我抚摸眼角的细纹 ,像阅读一条陌生的河。 “我”在河的哪一边?我拆开感受—那些潮汐般涌来的情绪。快乐像阳光穿透云层 ,温暖却短暂;痛苦如深夜涨潮 ,冰冷而具体。若感受是“ 我”,那“ 我” 岂不是一片被天气左右的海洋,时而晴空万里 ,时而风暴骤起?一个“ 我” ,怎能容纳如此多的相反?我拆开认知—那座由经验搭建的城堡。童年坚信的真理 ,在成年后成了童话;曾经厌恶的苦涩 ,如今品出了一丝回甘。城堡在时间里不断翻修、扩建 ,甚至推倒重来。
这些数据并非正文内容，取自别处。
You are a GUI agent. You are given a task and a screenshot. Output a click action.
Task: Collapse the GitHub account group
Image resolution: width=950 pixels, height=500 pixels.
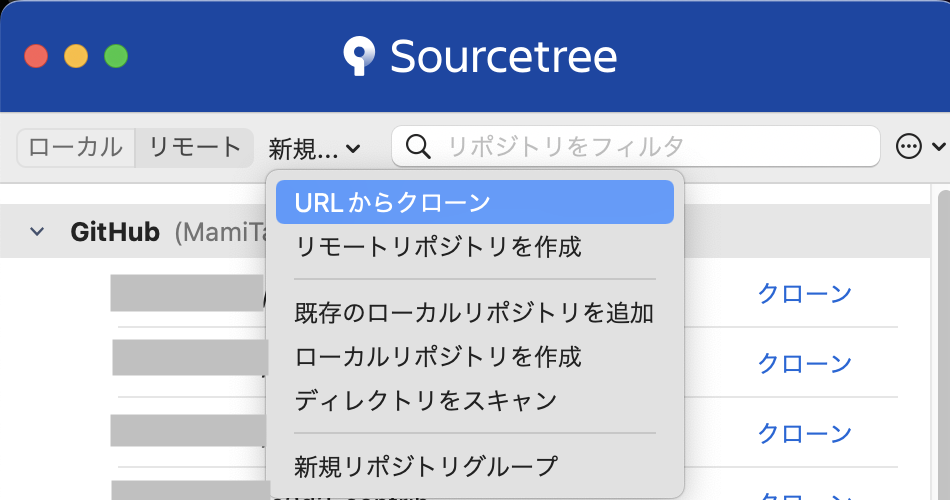click(37, 232)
若认知是“ 我”,住在旧城堡和新宫殿里的,是同一位主人吗?我拆开念头与行为—那永不停歇的瀑布。一个念头说“ 要” ,一个念头说“ 怕”;一个行为刚落下帷幕 ,下一个已急急登场。若它们是“ 我”,“我” 岂不是被撕扯成千万片羽毛,在无常的风中 ,不知归处?我拆开眼耳鼻舌身意—这六扇认知的窗。眼睛看见色彩 ,耳朵捕捉声音,它们只是忠实的信使 ,并无一个“ 国王”在城堡中央发号施令。若六识是“ 我”,闭上双眼 ,世界消失时 ,“ 我”去了哪里?拆到最终 ,手里空一物。只有“ 色、受、想、行、识”五个名词,像五片雪花 ,在掌心温柔地融化。印光大师说 ,这是一场大梦。我们却为梦中的得失 ,哭笑了整整一生。梦醒时分 ,世界并未破碎 ,反而呈现出清晰的纹理。我看见因果 ,那架精密如星辰运行的织布机。一句暖言是即刻回暖的春风(现报),一次善行是深埋地底的橡实(生报、后报)。业力的种子 ,落入阿赖耶识—那片最深沉的田地。即便用忏悔的石头暂时压住,它也只是沉睡 ,而非消失 ,等待因缘的雨水。这不是恐吓,是让你明白 :我们每一个当下的选择都在为未来的自己 ,预订一个必然抵达的明天。于是我懂得了这部论的“ 深”与“ ⼴ ”。深 ,不是坠入不可测的玄虚,而是潜入自己念头的最暗处,看清贪、嗔、痴如何像藤蔓 ,将我们缚于轮回之树。广 ,不是包罗万象的杂货铺,而是为你展开一幅全息的生命地图:在空间上 ,一杯水 ,可以是解渴的甘露 ,天眼中的琉璃 ,或饿鬼所见的脓血。世界不在他方 ,就在你“ 六根”与“ 六境”相遇的刹那,你的认知 ,即是你世界的边界。在时间上 ,过去是已寄出的信 ,现在是正落笔的墨 ,未来是待铺展的卷轴。三世如念珠 ,被业力的线贯穿 ,颗颗相续 ,从不断裂。而最精微处 ,在一念心的“ 生、住、异、灭”里,照见了整个宇宙生灭的节律。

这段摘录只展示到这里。